= Louise Popelin =

Belgian pharmacist

Popelin Louise archives

Louise Popelin (11 April 1850 – 1937) was a Belgian pharmacist and feminist. She was one of the first women university students in Belgium, the first woman pharmacist in Belgium, and helped to set up the Ligue du droit des femmes (Belgian League for Women’s Rights) in 1892.

== Early life and education ==
Popelin was born on 11 April 1850 in Schaerbeek in Brussels. She was from a middle-class family and was one of four children. She initially trained as a teacher and then from 1868 until 1875 taught at Isabelle Gatti de Gamond’s Cours d'Éducation pour Jeunes Filles in Brussels.

Popelin’s sister Marie Popelin was appointed to lead a new primary school for girls in 1875, in Mons, and Popelin resigned her position to teach alongside her. In September of 1880 Popelin enrolled at the Université libre de Bruxelles to study natural sciences. At that time there were no female students or faculty, so the three women that enrolled in 1880, Popelin, Emma Leclercq and Marie Destrée, were the first women students.

== Pharmacy ==
After finishing her degree in natural sciences, Poplin trained as a pharmacist, qualifying in 1887, and opened a pharmacy on Brussel’s rue Notre-Dame-au-Bois.

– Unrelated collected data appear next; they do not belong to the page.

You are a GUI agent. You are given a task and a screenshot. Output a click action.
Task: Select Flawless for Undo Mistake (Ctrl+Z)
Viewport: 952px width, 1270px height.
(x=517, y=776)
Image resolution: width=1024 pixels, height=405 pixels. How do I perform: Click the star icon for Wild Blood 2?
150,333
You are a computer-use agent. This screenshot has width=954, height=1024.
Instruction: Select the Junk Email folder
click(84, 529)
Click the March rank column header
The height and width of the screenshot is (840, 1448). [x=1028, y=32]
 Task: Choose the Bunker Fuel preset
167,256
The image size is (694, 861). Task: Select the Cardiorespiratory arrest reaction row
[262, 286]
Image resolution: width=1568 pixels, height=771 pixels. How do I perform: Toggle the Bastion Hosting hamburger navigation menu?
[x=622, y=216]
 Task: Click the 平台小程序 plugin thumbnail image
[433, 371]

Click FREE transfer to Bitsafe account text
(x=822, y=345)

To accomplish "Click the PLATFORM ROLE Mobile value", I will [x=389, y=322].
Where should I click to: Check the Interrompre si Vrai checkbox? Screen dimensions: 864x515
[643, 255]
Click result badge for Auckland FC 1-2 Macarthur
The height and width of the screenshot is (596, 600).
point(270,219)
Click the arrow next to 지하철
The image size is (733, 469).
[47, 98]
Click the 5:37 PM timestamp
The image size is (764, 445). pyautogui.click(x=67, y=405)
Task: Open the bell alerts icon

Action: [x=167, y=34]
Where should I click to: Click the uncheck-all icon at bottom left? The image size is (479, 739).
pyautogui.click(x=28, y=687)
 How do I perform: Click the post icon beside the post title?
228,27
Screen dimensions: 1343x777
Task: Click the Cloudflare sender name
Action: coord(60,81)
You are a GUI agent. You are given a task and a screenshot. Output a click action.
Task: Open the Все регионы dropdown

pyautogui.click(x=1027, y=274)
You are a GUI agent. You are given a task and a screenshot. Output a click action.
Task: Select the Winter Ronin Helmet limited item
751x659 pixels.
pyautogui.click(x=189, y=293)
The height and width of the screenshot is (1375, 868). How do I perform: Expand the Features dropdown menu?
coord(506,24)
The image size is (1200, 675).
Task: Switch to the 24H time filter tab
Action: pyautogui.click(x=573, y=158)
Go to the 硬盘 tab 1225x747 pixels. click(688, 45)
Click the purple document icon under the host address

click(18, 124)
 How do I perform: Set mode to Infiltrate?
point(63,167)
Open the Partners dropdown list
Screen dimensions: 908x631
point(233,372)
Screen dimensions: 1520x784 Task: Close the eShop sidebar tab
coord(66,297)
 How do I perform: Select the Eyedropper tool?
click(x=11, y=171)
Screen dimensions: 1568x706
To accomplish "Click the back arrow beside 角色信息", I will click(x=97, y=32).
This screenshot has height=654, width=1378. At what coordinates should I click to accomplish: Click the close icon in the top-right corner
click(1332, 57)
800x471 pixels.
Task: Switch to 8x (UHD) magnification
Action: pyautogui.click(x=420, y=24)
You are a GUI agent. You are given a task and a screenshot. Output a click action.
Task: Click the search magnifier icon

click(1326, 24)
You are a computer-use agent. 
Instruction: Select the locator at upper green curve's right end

Popelin and her sister Marie are regarded as the “first feminists in Belgium”. Marie was the first Belgium woman to earn a Doctor of Laws, but was refused entry to the bar. The Popelin sisters founded the Belgian League for Women’s Rights (Ligue du droit des femmes), seeking political, economic and civil equality of women, in 1892. Popelin represented the League at the 1909 International Council of Women in Toronto.

Popelin died in 1937. A room in the campus of the ULB is named after her.